Through the research of this paper, it is expected to provide an online quality monitoring system for filter rod manufacturers to promote the intelligent upgrade of the production line, so as to improve the product quality, reduce the production cost, and enhance the market competitiveness.

However, false detection may occur during image acquisition in complex environments, e.g., mechanical vibrations of the device may cause changes in the field of view of the camera, causing the target filter bar to jump out of the field of view. Future research will introduce image alignment algorithms to limit the range of image variations and design corresponding rejection devices and methods to achieve a complete intelligent filter bar real-time high-speed quality sorting function.

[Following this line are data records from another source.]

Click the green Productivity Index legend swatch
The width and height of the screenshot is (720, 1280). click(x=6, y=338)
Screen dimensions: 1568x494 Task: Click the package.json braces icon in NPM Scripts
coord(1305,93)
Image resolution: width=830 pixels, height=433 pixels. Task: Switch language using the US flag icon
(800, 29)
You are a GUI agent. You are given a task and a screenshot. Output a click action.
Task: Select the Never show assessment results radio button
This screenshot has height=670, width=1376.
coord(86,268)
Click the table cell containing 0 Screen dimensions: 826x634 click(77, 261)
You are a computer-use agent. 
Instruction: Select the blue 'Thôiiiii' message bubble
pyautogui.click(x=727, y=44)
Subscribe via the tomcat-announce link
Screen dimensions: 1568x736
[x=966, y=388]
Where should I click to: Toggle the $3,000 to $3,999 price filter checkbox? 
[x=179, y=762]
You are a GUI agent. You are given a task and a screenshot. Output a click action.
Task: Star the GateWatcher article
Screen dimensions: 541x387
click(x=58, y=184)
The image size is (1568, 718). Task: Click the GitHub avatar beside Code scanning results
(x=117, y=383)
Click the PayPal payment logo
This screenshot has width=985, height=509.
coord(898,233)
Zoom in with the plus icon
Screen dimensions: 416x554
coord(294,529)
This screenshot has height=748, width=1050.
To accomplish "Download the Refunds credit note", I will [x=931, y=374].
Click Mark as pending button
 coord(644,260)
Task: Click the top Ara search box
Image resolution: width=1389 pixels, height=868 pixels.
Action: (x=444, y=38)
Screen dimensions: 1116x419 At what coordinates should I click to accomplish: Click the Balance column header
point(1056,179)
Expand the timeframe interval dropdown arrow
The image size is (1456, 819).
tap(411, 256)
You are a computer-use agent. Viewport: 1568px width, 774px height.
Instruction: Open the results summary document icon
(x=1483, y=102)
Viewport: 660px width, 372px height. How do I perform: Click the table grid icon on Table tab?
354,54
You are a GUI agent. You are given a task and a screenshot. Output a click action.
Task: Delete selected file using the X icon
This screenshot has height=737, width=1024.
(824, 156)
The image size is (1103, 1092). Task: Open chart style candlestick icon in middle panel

In addition, despite the advantages of traditional image processing techniques in terms of real-time performance and stability, deep learning methods may exhibit greater robustness under complex backgrounds or noise interference. In the future, the combination of deep learning, AI technology and traditional image processing can be explored, for example, the use of deep learning for the accurate segmentation of the edge region of the filter bar and mandrel, and the AI-based deep learning method can further improve the accuracy of detection. Then combine the ellipse fitting method to obtain the centre coordinates, length of the short and long axes and other data of the filter rods and mandrels, so as to improve the detection accuracy while ensuring real-time performance.

Secondly, the method of filter rod adaptive threshold can be added to the system in the future to enhance the flexibility of the system. In industrial production, the shape and size of the filter rod, the material and the production environment conditions may all change, and a fixed threshold value may lead to false detection or missed detection. By designing an adaptive threshold algorithm, the system can adjust the detection parameters in real time so as to adapt to the changes in the characteristics of the filter rods. The stability and reliability of detection are improved.

Finally, hardware integration and computational efficiency improvement are key directions for future research. In order to achieve more efficient real-time detection, the integration of dedicated hardware (e.g., FPGAs or edge computing devices) can be studied to accelerate the execution of the filter bar image processing algorithm. At the same time, the computational complexity of edge detection and contour fitting algorithms can be optimised, e.g., through multi-scale analysis or parallel computing techniques, to process different features of the filter bars at the same time to further improve the overall efficiency of the system.

By combining AI technology, adaptive threshold algorithms, optimising hardware integration and improving computational efficiency, the filter rod quality inspection system is better able to cope with future challenges, and even in the face of more complex industrial environments and higher inspection requirements, the system is able to achieve high-precision and high-speed intelligent sorting functions, providing stronger support for the intelligent upgrading of filter rod production lines in the cigarette industry.